- **About this exercise**
Put this sentence from the passage on Scrooge and charity below into Spanish: "Dickens's condemnation of Scrooge uses Christmas as its setting because it serves to drive home his point about charitable support for the poor, not the other way around."

- **Text provided**
_ _ _ _ _

The gentlemen who solicit Scrooge for charity at the beginning of the story explain that they "choose this time" (Christmas) for their endeavours "because it is a time, of all others, when Want is keenly felt, and Abundance rejoices." Scrooge's sin isn't his distaste for Christmas carols, but rather the cruelty with which he meets the "scant young nose, gnawed and mumbled by the hungry cold as bones are gnawed by dogs" of the youthful caroller -- in other words, his unwillingness to help those in financial need even at a time when people of his social class spend lavishly on themselves. As Scrooge answers the charity gentlemen, "I don’t make merry myself at Christmas and I can’t afford to make idle people merry [...] It’s enough for a man to understand his own business, and not to interfere with other people’s." Dickens's condemnation of Scrooge uses Christmas as its setting because it serves to drive home his point about charitable support for the poor, not the other way around.

_ _ _ _ _

- **Data extract**

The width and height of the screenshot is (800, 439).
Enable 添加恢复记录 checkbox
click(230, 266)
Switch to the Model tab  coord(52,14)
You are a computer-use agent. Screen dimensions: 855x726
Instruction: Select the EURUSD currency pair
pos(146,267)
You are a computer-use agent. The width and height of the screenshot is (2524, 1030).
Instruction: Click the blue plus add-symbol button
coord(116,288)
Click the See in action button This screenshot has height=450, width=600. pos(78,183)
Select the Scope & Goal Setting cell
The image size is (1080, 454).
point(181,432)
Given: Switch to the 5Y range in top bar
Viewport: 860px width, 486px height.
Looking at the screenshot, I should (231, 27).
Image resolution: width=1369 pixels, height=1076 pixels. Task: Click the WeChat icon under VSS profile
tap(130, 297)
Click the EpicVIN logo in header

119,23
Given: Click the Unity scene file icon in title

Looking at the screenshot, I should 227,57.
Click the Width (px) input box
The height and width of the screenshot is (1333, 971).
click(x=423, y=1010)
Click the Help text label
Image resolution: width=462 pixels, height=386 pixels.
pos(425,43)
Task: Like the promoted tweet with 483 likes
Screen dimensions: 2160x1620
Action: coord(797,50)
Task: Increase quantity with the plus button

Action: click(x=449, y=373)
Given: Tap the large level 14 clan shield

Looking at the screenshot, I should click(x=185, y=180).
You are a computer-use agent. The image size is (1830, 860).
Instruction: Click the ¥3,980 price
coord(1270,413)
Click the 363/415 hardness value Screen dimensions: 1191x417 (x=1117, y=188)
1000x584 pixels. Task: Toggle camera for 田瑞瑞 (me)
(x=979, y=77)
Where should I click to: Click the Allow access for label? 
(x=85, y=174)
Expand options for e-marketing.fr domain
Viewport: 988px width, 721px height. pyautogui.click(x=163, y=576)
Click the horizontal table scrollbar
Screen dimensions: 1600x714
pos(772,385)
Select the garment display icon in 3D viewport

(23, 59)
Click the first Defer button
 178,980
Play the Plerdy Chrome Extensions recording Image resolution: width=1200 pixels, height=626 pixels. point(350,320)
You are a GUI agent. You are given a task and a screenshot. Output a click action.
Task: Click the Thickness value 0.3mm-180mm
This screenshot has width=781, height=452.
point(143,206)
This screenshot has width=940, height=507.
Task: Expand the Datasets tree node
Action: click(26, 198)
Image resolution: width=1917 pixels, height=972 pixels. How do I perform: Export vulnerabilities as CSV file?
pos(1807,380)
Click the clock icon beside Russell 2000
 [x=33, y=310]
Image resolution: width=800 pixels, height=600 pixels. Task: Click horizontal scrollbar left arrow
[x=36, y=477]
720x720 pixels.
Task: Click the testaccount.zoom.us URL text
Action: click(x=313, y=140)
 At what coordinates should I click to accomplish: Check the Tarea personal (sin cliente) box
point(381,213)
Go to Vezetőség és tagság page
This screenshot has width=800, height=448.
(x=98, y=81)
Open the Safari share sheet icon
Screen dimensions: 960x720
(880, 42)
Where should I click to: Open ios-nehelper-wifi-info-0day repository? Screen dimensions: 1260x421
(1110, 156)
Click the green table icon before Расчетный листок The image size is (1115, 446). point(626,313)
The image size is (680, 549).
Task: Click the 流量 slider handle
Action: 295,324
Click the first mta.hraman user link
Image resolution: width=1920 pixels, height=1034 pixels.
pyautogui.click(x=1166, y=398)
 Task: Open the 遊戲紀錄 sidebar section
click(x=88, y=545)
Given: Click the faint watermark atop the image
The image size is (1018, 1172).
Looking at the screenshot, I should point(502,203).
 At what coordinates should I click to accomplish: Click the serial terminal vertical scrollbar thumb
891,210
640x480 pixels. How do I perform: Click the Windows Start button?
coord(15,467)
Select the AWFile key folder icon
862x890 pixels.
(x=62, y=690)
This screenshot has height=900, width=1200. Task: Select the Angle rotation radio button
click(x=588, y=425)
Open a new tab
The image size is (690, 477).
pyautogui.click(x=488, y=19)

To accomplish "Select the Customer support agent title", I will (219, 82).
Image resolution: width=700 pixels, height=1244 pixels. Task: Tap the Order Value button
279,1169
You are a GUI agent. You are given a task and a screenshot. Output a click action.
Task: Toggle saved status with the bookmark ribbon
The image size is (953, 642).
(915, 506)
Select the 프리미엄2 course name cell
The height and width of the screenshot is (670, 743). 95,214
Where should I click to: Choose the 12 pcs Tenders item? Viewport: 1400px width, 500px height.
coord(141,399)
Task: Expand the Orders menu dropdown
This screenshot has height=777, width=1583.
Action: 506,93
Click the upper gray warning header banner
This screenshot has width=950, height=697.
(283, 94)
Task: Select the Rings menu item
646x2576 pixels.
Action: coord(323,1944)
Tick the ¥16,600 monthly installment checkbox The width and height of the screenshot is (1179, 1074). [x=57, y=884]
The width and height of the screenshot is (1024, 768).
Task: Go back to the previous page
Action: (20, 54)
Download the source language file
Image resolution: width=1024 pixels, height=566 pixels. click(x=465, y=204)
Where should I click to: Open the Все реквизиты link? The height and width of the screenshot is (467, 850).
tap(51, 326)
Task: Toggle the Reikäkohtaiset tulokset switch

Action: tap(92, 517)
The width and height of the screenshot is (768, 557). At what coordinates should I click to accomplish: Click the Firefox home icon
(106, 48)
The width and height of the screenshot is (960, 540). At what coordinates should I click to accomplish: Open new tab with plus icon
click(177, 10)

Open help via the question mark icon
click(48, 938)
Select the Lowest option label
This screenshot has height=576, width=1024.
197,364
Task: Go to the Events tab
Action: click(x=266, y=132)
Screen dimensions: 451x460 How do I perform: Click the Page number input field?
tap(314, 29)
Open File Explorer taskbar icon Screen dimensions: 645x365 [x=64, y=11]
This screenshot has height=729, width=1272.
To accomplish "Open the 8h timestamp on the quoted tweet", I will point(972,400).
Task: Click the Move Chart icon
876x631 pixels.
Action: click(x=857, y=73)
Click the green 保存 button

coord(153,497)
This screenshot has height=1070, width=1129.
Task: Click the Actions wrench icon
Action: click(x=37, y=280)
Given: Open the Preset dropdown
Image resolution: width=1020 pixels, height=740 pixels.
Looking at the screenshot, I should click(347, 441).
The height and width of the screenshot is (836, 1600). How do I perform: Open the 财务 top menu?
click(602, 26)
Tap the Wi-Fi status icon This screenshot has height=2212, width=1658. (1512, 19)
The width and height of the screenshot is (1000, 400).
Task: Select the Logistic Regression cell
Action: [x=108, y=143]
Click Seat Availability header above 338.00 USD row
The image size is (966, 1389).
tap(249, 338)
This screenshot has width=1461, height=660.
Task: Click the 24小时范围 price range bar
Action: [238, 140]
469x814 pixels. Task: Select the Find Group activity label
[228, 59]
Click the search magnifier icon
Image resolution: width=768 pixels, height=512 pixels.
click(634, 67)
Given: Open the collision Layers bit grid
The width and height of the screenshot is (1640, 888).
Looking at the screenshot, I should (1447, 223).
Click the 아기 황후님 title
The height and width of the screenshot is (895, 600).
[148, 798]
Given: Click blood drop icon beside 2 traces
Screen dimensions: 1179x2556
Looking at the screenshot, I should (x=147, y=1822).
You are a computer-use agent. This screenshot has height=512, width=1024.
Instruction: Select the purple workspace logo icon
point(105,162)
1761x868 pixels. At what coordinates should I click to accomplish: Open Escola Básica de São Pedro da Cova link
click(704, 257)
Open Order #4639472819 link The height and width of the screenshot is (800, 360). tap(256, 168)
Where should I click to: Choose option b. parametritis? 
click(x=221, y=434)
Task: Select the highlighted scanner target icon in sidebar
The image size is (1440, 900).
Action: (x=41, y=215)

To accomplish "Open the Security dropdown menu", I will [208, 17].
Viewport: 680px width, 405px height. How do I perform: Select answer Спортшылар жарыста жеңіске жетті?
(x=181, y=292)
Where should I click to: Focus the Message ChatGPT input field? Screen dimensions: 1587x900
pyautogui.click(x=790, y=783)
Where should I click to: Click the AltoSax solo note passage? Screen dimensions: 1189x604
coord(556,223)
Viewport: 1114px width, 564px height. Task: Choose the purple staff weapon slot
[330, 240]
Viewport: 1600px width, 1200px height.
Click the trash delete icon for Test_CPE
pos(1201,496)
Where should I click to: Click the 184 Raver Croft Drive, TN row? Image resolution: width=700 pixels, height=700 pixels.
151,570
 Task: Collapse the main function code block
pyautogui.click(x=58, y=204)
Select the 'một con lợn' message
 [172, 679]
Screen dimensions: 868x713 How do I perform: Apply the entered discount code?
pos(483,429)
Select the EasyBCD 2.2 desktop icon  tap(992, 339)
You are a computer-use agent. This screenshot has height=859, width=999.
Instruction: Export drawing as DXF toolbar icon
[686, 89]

_ _ _ _ _

- **Response**
La condena de Dickens a Scrooge usa la Navidad como escenario porque sirve para recalcar su argumento sobre el apoyo caritativo a los pobres, y no al revés.